Deep Magic Volume2: Absurdly Large OLS with Apache Mahout

In this post we’re going to really show off the coolest (imho) use-case of Apache Mahout – roll your own distributed algorithms.

All of these posts are meant for you to follow-along at home, and it is entirely possible, you don’t have access to a large YARN cluster. That’s OK. Short story- they’re free on IBM’s BlueMix, where you can:
1. Sign up for a free 30-day account
2. Setup a 5-Node BigInsights (IBMs Hadoop Distro) on Cloud
3. Install Apache Zeppelin and Apache Mahout
4. Run an absurdly large OLS algorithm

The benefit of using a Hadoop as a Service environment is that for analytics, our dataset might not be HUGE enough that uploading is prohibitive, but big enough that we need more horse power than a single node can provide. Being able to spool up a cluster, upload a few files, do some work on it with 5 nodes/240GB RAM/ 48 Virtual processors- and then throw the environment away has a lot of use cases.

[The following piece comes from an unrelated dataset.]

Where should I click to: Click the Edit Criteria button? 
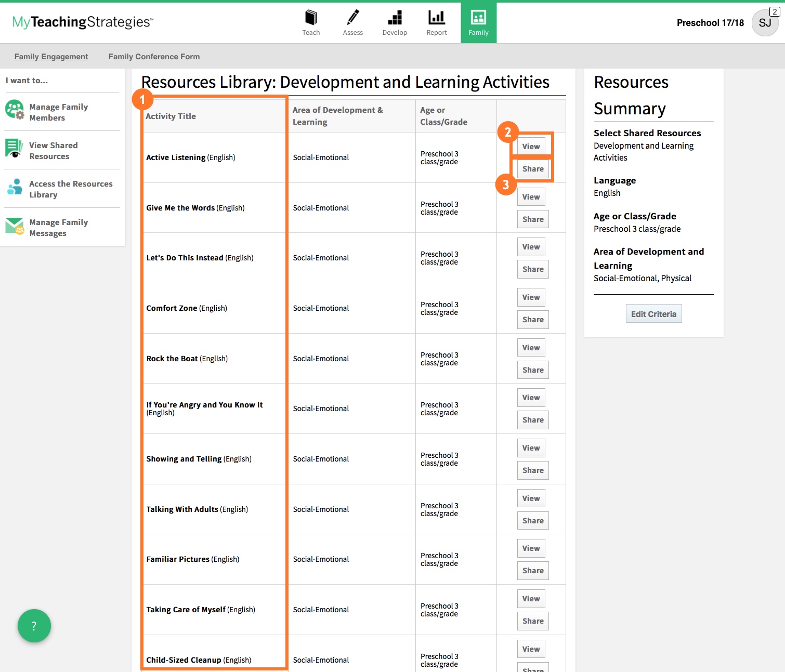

In this post we’re doing to write an Ordinary Least Squares algorithm, and then run it on a dataset of 100 million observations by 100 columns (dense).

This is a simplest of algorithms to get you started. Once you have this power at your finger tips, implement any algorithm you find specified in matrix form (which is most of them in academic papers) in Spark or Flink with ease. No longer are you tied to what ever the powers that be running SparkML and FlinkML decide to implement!

Disclosure: I’m working for IBM now, this isn’t an unsolicited sales pitch. The notebook available for part 4 will be available and will run on any Zeppelin instance (assuming you’ve followed the directions for setting up Mahout on Apache Spark listed in a previous post). If you are running Zeppelin locally, you also won’t be able to go as big as we do.

Step 1. Sign up for BlueMix-

Link to Signup

Step 2. Setup a 5-Node BigInsights on Cloud

In short IBM Big Insights on Cloud is Hadoop-as-a-Service. It’s also fairly simple to setup.

Log in to BlueMix. In the navigation bar you should see “Catalog”. Click that, and then search “BigInsights”.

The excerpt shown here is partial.